◆ WHAT TO WORK ON: Within the entries underneath, how many lines include the string "computer"? State only the number.

:: MATERIAL TO PROCESS ::

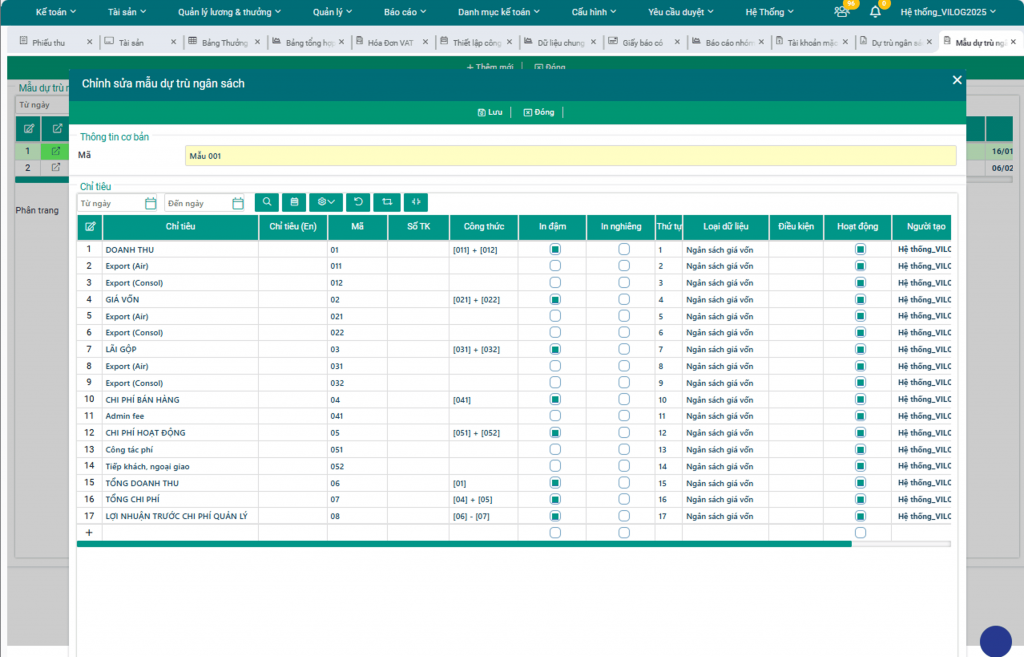Open the Báo cáo menu
1024x657 pixels.
click(x=406, y=12)
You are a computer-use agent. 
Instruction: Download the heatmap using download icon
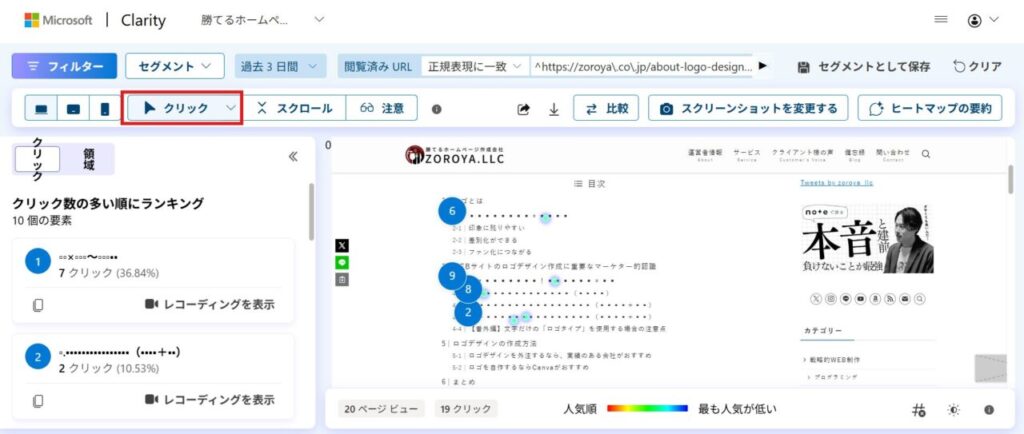[554, 109]
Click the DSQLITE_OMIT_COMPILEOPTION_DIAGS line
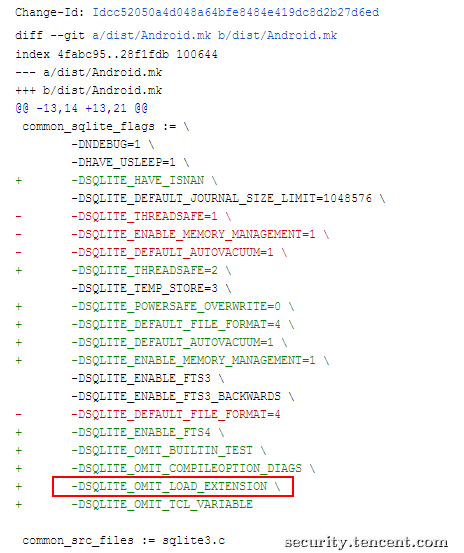464x553 pixels. [193, 468]
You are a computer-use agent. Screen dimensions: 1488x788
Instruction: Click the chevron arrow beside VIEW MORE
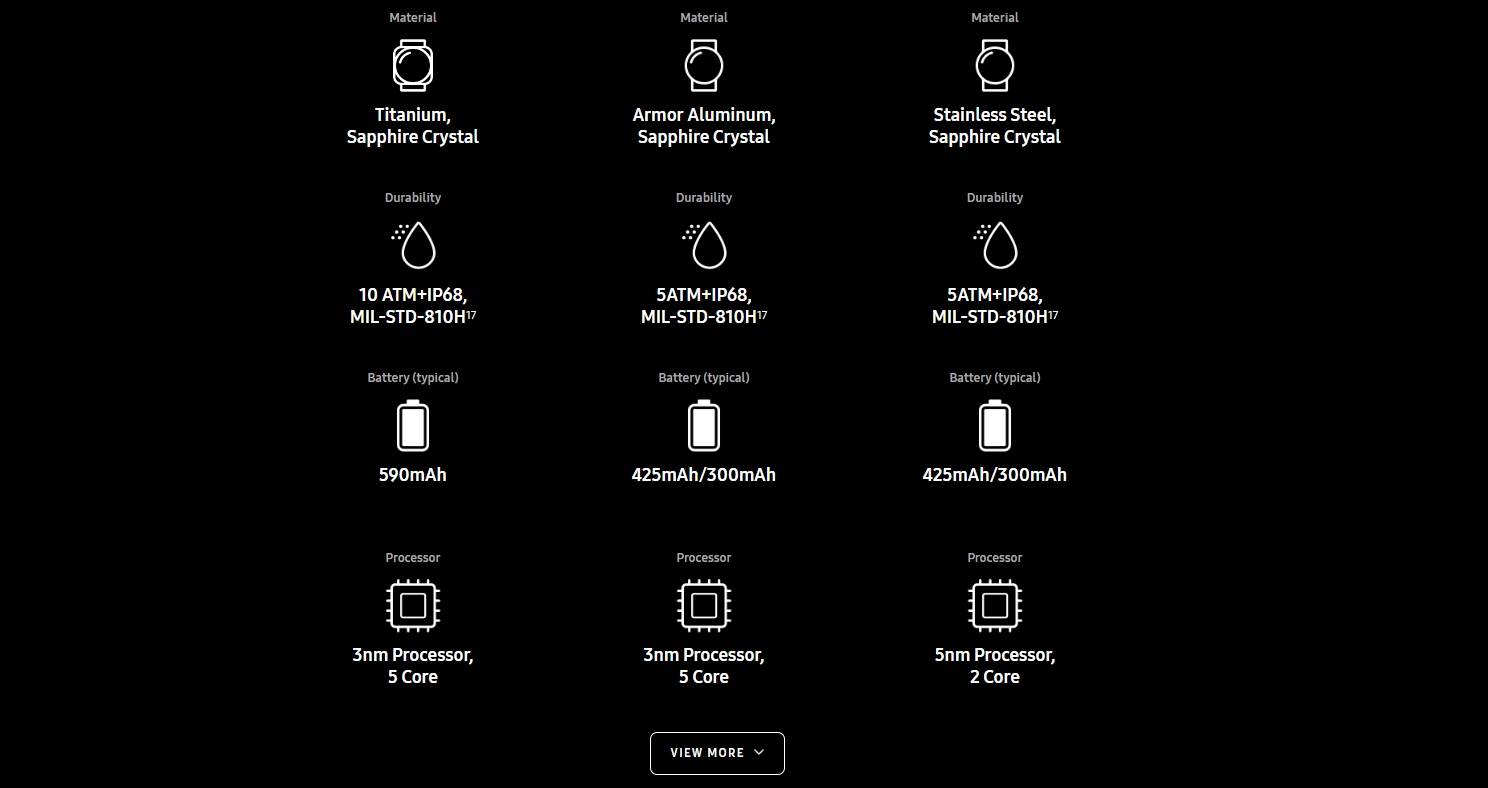[x=759, y=753]
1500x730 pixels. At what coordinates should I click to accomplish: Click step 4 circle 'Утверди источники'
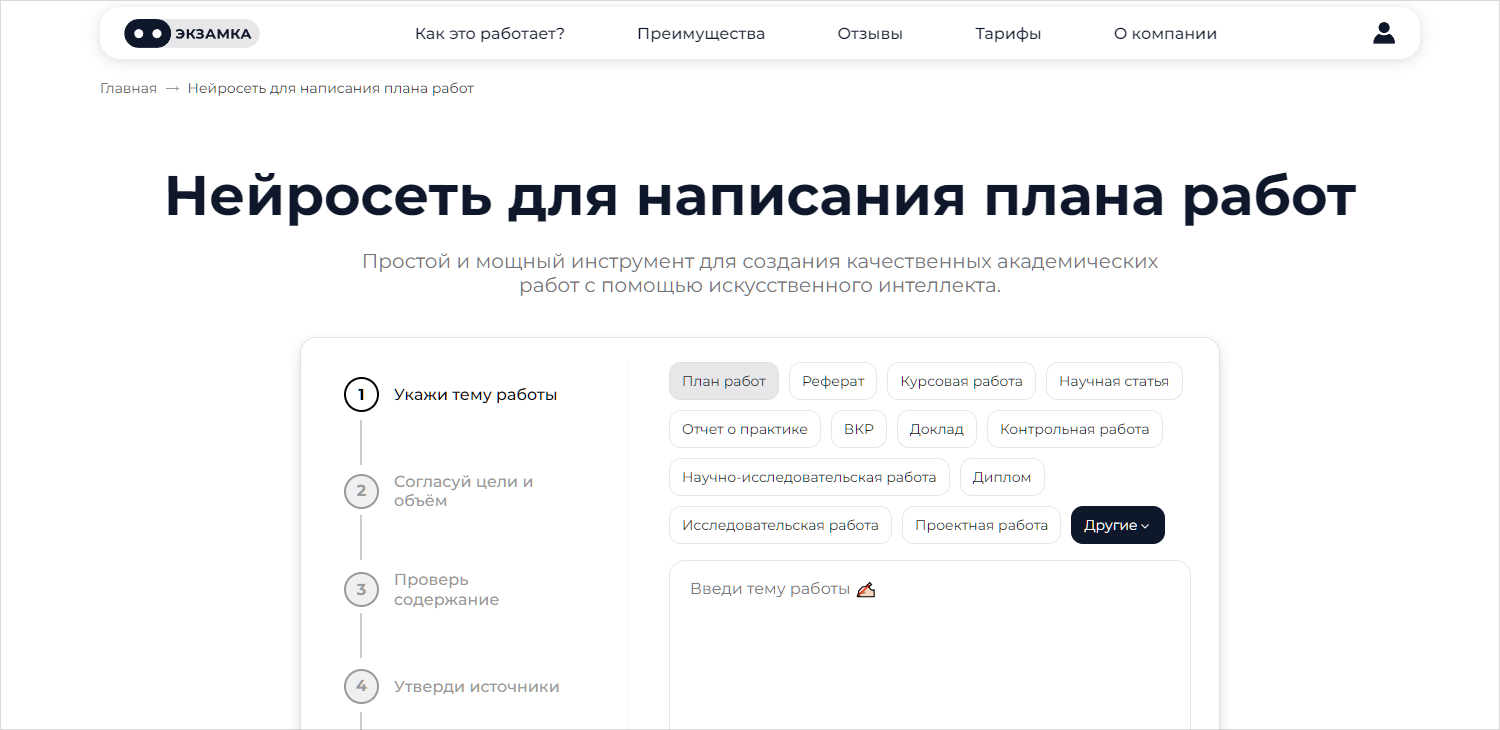(361, 686)
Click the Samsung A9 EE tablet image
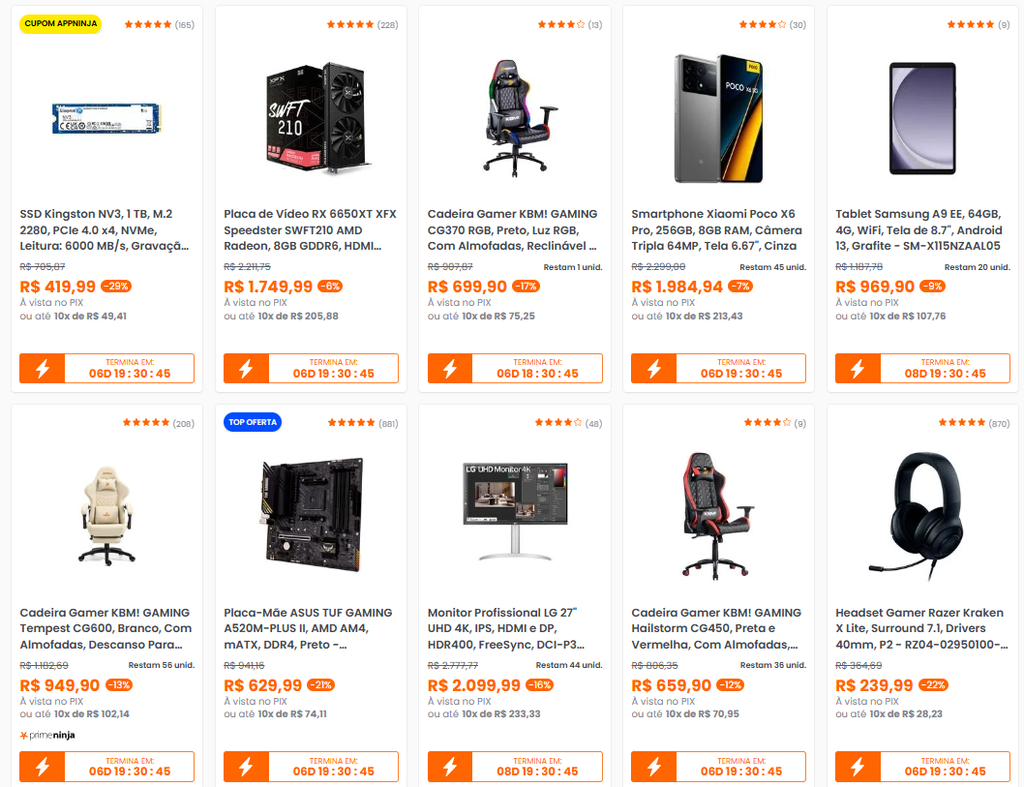Image resolution: width=1024 pixels, height=787 pixels. tap(922, 119)
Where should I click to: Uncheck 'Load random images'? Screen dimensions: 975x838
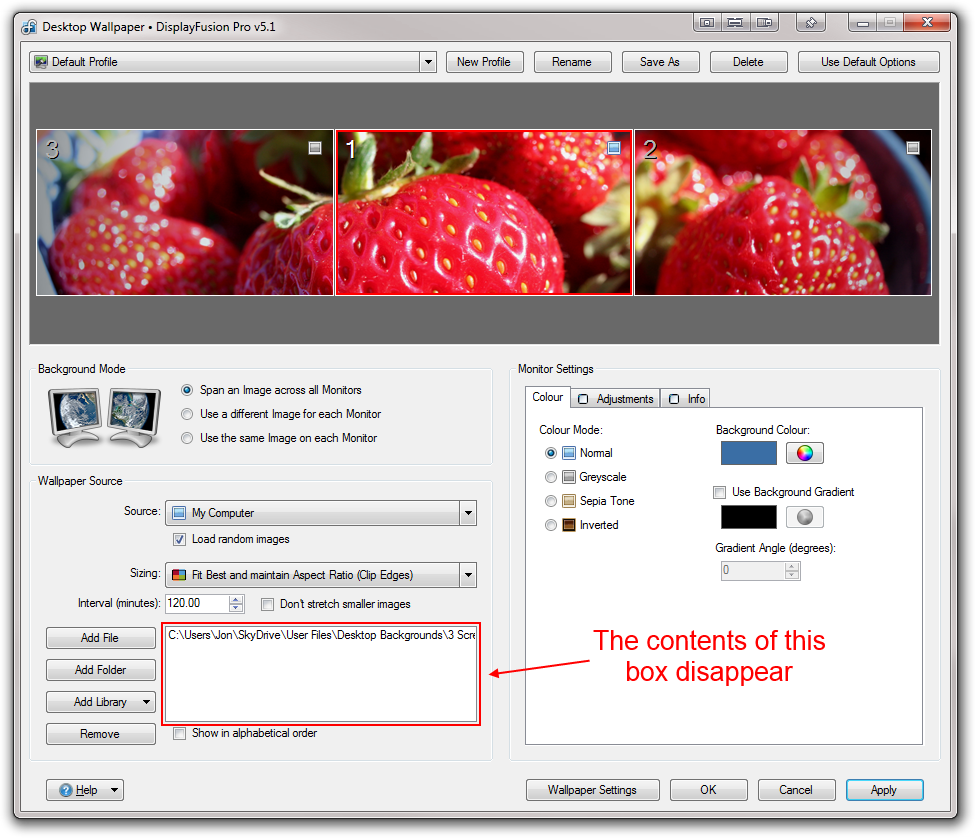coord(180,539)
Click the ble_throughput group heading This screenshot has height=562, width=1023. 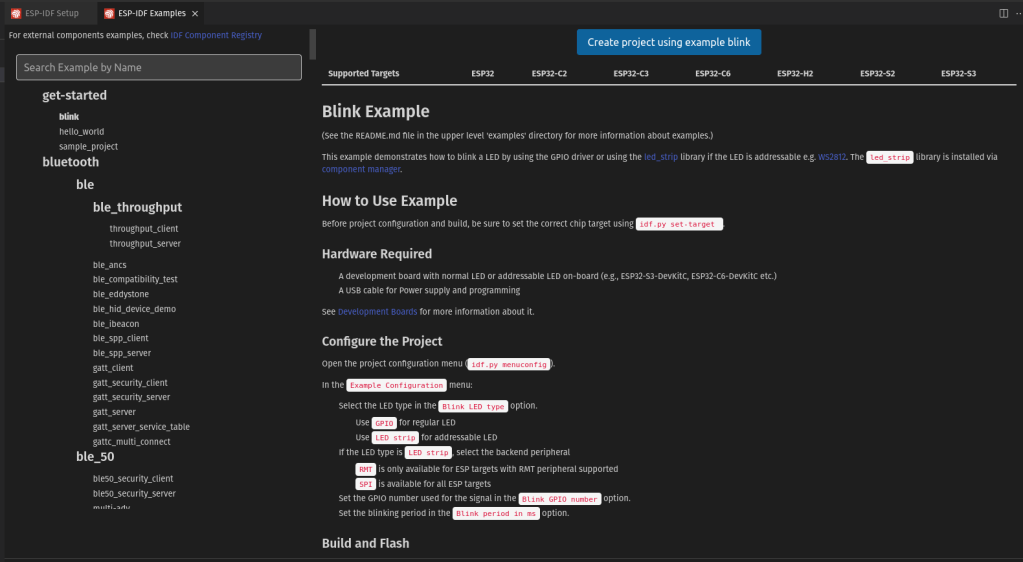pyautogui.click(x=137, y=208)
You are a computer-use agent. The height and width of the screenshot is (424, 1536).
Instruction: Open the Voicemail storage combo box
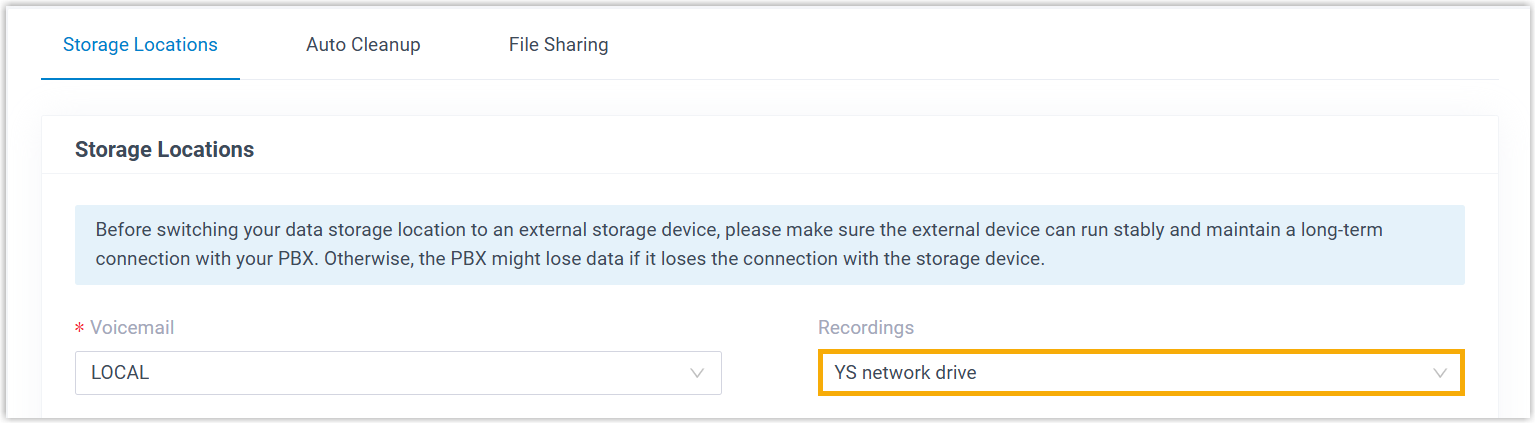click(x=398, y=373)
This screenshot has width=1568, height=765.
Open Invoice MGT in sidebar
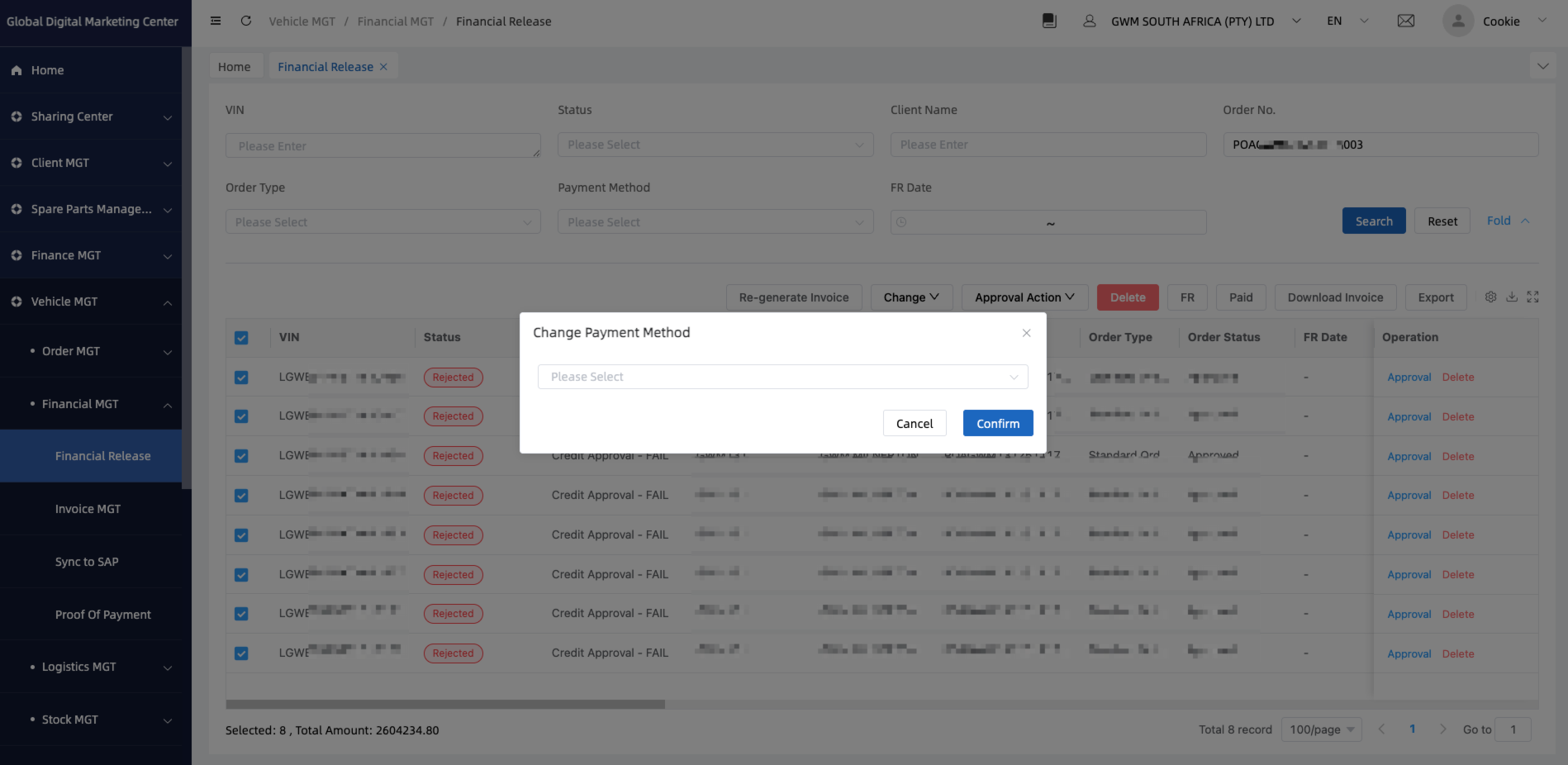coord(88,509)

:::

◆ RESULT FOR THIS TASK: 3